**** MATERIAL FOR THIS EXERCISE ****

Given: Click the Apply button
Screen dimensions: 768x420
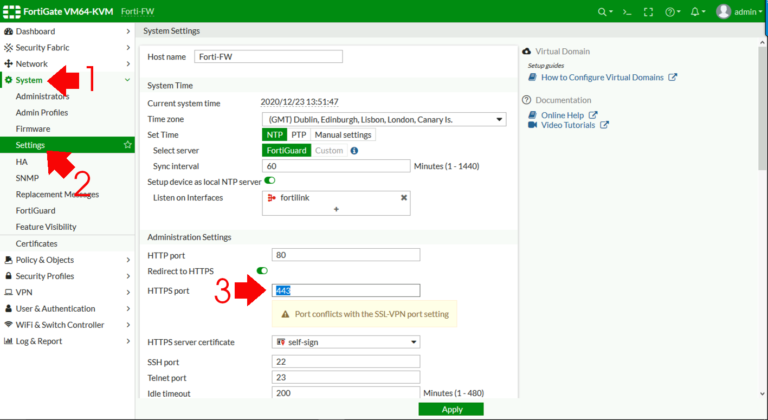Looking at the screenshot, I should (x=451, y=409).
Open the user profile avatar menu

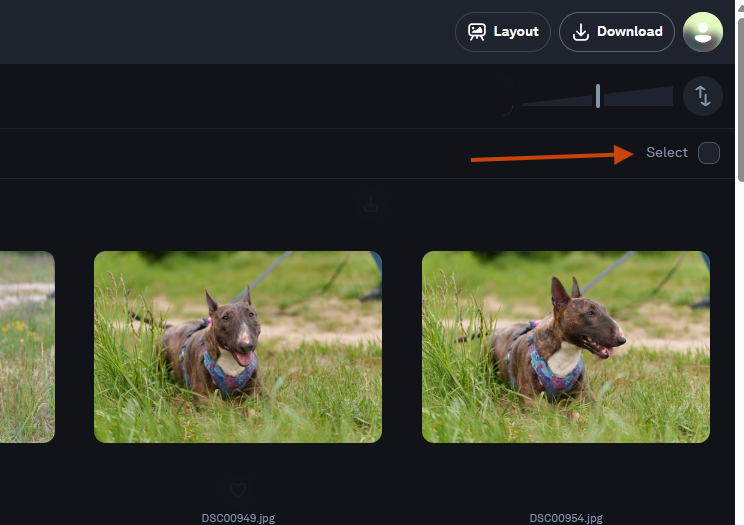[x=703, y=32]
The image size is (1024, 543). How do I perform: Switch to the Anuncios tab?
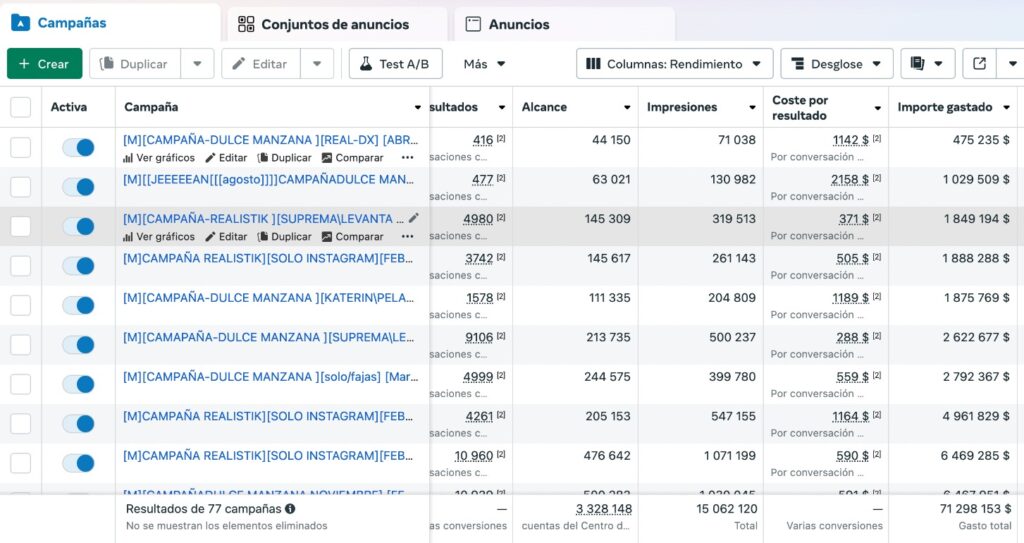(518, 24)
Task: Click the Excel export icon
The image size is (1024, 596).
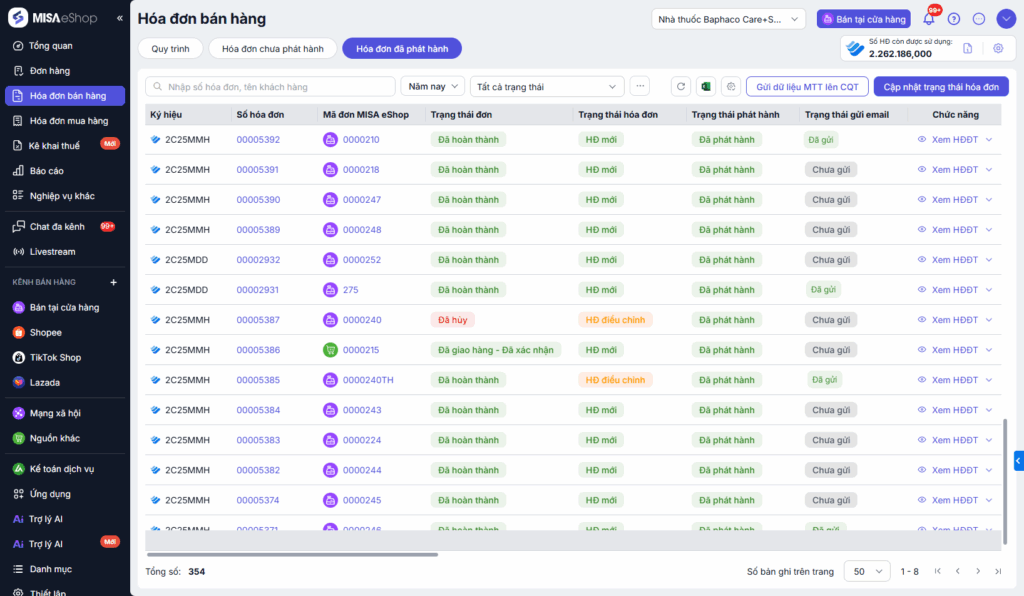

****

> **ACTIVITY**
You are asked to output the records precisely as they appear, minus any pictures.

> **TASK RESPONSE**
Given: Click the Apply button
Screen dimensions: 768x420
Looking at the screenshot, I should (x=451, y=409).
Open the user profile avatar menu

[x=703, y=32]
The image size is (1024, 543). How do I perform: Switch to the Anuncios tab?
(518, 24)
Task: Click the Excel export icon
The image size is (1024, 596).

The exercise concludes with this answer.